19. bölüm

8.7K 741 52
                                    

Yıllardır yaşadığı eve adımını ilk attığı an başına geleceklerden haberdardı Ahsen İzem. O Serdar Karasoy'un kendine göre yetiştiremediği ilk torunuydu. Serdar Karasoy, otoriter kuralcı bir babaydı. Bu kuralları yalnızca çocuklarını değil torunlarını da etkilemişti her zaman.

Belki diğer torunlarına hiçbir zaman fiziksel bir şiddet uygulamamıştı ama hepsinin ruhuna iz bırakacak bir bıçak darbesi bırakmıştır.

Kapıyı açan kadına baktı Ahsen, onlarla beraber senelerdir çalışan her çektiğine şahit olan Şebnem hanıma. "Kızım?" Diye sordu Şebnem hanım, sanki gözleri burada ne işin var diyordu. "Ben eşyalarımı almaya geldim abla." Yalnızca eşyalarını alıp çıkamayacağını biliyordu Ahsen İzem.

Şebnem belki gözleriyle defalarca ikaz etti gitmesi için ama Ahsen görmedi. Evin içine girdiği zaman Demirin samimi evinden sonra bu kasvetli hava sanki onun ruhunu karartı. Ya da o da farkındaydı dedesine defalarca karşı gelişinin bir bedeli olacağının.

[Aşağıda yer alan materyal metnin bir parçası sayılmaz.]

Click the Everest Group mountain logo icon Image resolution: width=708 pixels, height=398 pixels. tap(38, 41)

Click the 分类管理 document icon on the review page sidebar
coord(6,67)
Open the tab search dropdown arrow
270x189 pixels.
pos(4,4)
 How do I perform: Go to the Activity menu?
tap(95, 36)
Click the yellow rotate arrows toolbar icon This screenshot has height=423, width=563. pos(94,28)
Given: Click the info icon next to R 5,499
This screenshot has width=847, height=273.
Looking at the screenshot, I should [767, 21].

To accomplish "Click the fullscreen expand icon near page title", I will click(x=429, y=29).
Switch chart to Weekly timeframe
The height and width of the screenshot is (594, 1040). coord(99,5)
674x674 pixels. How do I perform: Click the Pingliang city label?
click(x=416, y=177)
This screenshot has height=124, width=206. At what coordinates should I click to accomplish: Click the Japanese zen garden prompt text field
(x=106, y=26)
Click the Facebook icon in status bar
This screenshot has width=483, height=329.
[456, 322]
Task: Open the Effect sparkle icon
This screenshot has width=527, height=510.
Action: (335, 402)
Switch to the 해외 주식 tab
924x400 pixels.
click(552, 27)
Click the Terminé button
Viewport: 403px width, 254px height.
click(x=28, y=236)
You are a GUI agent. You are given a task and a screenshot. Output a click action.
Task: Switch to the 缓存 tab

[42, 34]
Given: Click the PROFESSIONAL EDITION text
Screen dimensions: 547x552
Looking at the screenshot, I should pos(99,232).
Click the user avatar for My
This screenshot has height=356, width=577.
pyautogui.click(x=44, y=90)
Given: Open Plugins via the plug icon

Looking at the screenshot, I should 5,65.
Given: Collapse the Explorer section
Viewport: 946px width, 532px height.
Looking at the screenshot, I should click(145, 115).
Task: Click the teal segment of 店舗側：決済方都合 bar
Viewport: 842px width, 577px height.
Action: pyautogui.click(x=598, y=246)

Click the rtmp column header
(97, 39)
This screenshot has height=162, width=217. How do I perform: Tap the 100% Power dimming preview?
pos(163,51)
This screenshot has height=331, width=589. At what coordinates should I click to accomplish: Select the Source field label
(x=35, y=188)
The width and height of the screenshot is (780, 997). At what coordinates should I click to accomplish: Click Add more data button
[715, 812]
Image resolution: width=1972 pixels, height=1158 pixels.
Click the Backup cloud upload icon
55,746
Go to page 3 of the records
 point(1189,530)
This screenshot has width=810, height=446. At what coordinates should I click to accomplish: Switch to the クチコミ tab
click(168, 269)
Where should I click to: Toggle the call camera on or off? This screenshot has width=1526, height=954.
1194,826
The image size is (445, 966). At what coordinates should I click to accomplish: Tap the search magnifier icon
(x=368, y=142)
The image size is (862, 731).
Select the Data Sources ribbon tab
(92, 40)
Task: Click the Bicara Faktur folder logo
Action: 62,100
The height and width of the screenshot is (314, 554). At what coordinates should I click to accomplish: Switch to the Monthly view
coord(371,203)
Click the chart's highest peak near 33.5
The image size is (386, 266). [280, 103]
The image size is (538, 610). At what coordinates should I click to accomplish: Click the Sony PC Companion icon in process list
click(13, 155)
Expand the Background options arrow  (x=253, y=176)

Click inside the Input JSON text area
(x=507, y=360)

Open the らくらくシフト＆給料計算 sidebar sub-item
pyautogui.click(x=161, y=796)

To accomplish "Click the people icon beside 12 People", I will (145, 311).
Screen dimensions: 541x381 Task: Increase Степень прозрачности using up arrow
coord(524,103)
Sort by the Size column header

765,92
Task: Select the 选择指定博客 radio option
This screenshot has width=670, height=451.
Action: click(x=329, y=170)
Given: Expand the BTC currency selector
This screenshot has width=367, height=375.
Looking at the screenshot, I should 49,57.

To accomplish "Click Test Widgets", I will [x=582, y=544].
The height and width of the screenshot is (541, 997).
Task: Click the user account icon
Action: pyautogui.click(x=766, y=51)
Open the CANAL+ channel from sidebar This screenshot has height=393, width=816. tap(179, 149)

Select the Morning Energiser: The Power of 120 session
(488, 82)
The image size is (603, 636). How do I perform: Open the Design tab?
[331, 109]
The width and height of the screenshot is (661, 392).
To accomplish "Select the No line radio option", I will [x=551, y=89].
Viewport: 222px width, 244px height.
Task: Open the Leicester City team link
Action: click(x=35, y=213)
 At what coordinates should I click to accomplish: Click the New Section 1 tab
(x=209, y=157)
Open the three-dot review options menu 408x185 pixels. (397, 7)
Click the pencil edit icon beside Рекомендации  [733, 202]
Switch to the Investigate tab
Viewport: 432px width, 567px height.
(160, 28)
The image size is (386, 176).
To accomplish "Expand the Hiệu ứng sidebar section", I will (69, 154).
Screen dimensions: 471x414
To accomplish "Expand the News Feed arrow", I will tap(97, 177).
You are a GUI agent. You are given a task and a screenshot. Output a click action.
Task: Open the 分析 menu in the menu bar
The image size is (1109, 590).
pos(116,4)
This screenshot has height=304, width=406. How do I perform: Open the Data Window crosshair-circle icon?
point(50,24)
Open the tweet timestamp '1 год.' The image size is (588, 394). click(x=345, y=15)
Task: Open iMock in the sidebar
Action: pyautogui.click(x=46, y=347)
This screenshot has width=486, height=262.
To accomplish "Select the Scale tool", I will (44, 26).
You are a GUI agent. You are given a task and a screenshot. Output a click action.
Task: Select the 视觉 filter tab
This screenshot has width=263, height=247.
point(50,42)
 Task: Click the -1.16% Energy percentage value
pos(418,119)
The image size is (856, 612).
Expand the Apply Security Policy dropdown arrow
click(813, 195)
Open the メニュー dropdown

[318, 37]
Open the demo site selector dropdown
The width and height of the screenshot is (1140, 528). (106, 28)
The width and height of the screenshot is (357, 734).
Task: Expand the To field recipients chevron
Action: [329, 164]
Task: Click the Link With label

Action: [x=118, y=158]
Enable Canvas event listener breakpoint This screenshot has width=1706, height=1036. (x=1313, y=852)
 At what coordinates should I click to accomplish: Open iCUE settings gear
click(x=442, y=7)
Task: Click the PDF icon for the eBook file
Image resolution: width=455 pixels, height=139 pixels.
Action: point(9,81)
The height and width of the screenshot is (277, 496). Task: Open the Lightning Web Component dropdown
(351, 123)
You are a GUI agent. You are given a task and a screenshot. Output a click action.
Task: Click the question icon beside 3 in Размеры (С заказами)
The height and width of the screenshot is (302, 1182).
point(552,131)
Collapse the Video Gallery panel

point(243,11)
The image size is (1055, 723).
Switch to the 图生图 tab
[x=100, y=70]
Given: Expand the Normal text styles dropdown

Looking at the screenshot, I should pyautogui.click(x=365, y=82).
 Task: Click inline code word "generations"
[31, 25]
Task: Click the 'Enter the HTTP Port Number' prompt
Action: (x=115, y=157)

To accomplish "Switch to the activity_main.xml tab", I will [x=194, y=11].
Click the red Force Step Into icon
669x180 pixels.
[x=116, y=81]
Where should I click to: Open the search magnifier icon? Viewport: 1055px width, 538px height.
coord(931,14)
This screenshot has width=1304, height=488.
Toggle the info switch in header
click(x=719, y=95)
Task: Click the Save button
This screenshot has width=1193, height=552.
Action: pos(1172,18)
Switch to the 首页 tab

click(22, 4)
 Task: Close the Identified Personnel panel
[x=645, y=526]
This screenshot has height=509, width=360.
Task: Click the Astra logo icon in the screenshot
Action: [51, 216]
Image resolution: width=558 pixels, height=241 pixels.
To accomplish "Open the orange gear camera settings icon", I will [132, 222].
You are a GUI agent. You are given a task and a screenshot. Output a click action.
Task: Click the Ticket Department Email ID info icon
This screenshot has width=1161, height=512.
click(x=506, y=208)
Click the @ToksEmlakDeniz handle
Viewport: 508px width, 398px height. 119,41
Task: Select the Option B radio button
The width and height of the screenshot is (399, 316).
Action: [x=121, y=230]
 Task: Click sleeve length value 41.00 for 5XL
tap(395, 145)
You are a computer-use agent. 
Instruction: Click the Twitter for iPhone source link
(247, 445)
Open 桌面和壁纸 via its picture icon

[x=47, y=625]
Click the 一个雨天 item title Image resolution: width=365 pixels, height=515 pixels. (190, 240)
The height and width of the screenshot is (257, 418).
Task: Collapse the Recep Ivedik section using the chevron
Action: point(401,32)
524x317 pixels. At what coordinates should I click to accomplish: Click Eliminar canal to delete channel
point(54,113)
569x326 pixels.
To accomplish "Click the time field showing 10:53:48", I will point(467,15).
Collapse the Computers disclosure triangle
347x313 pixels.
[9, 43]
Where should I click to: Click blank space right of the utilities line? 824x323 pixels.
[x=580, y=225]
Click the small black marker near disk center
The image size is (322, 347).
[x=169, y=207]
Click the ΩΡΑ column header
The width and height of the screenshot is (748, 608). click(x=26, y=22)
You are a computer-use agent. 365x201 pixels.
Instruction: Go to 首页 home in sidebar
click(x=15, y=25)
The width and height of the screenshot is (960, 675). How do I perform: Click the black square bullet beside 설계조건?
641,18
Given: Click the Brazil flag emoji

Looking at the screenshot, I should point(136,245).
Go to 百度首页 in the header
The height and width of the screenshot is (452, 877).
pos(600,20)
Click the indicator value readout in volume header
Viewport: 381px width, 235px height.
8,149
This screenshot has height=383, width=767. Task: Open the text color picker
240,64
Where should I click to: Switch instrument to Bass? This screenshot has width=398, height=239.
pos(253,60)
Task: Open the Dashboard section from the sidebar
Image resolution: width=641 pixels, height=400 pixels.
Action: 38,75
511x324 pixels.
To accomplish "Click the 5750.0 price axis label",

"Had bilmez torunum gelmiş." Serdar beyin ses tonu dahi tüyler ürpertici şekildeydi. Asrının arabası bahçeye giriş yaptıktan hemen sonra Ahsen İzem ile geldiğinin haberi onun yaşlı kulaklarına gitmişti. "Eşyalarımı almaya geldim." Bedeni de tıpkı sesi gibi titriyordu. Korkuyordu. "Demek seni evlerinde tutacak kadar çok sevdiler ha torunum? Annen mi söyledi eşyalarını topla da gel kızım diye?"

Anne... Ahsen İzem için hiçbir zaman anlamlandırılmamış olan bir kelimeydi. Doğduğu ilk an anne olarak bildiği kadın tarafından iteklenmişti. Doğduktan 17 sene sonra yeniden bulduğu annesi ise bir defa dahi kolları arasına alıp sarmalamamıştı. Ben buradayım dememişti.

"Dilini mi yuttun torunum?" Ahsen buna da cevap vermezken Serdar bey tekrardan konuştu. "Umarım kesecek olduğum dilini yutmamışsındır dedeciğim."

...

Ilgazın kalbini tutuşu ile herkeste bir panik havası oluşmuştu. Daha bir kaç saniye öncr ikizin değilim diyen Ahu İzel koluna girmişti, eve yeni girmiş olan Asrınsa kardeşinin doğer kolundan tutmuştu. Selim beyse ambulansı aramıştı. Oğlunun bu hallerini biliyordu. Ne zamanki Ilgazın aklı erişti bazı anlarda kalbini tutardı.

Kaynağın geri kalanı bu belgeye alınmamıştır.